Problem to work on — Every line from the one that contains "Task: Reload the current page" to the end of the records must be restated word for word. No other line belongs in the answer.

(Dataset entries)
++++++++++
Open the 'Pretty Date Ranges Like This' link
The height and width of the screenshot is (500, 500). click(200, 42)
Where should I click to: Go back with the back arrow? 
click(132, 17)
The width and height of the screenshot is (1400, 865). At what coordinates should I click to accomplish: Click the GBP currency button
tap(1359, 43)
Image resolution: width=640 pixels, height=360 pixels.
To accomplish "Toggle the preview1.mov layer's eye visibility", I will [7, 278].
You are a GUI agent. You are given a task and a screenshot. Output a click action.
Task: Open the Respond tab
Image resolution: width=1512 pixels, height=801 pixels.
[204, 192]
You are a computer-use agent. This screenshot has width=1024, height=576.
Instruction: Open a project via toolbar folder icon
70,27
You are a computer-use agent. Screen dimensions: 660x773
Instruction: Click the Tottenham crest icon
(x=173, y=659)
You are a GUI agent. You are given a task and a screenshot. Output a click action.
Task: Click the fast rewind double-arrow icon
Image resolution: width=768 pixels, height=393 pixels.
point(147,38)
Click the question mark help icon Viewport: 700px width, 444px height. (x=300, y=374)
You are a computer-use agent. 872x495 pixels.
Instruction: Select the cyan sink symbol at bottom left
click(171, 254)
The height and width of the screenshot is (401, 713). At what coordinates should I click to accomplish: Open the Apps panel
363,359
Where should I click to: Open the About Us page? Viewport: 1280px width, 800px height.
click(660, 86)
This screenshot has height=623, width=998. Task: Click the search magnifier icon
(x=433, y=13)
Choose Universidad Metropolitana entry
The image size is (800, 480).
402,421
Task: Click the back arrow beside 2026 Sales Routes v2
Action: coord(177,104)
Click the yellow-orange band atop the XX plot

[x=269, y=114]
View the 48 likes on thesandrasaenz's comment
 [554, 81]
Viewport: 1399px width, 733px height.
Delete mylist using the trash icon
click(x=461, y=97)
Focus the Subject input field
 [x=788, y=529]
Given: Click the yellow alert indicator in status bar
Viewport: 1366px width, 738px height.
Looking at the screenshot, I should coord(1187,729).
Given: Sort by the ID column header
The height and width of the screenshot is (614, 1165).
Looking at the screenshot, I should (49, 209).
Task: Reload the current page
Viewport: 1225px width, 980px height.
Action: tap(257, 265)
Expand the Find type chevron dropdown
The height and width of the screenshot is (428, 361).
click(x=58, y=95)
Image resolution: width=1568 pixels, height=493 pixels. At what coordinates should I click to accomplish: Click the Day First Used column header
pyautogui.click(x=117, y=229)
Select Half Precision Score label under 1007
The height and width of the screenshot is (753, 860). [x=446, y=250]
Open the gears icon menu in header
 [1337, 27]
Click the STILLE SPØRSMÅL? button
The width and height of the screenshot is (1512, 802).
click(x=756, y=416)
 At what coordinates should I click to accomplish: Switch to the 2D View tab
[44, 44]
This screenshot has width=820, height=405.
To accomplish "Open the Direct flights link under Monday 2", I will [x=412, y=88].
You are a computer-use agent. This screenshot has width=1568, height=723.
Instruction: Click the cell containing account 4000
++++++++++
Answer for this exercise —
Task: Reload the current page
Viewport: 1225px width, 980px height.
Action: tap(257, 265)
Expand the Find type chevron dropdown
The height and width of the screenshot is (428, 361).
click(x=58, y=95)
Image resolution: width=1568 pixels, height=493 pixels. At what coordinates should I click to accomplish: Click the Day First Used column header
pyautogui.click(x=117, y=229)
Select Half Precision Score label under 1007
The height and width of the screenshot is (753, 860). [x=446, y=250]
Open the gears icon menu in header
 [1337, 27]
Click the STILLE SPØRSMÅL? button
The width and height of the screenshot is (1512, 802).
click(x=756, y=416)
 At what coordinates should I click to accomplish: Switch to the 2D View tab
[44, 44]
This screenshot has width=820, height=405.
To accomplish "Open the Direct flights link under Monday 2", I will [x=412, y=88].
You are a computer-use agent. This screenshot has width=1568, height=723.
Instruction: Click the cell containing account 4000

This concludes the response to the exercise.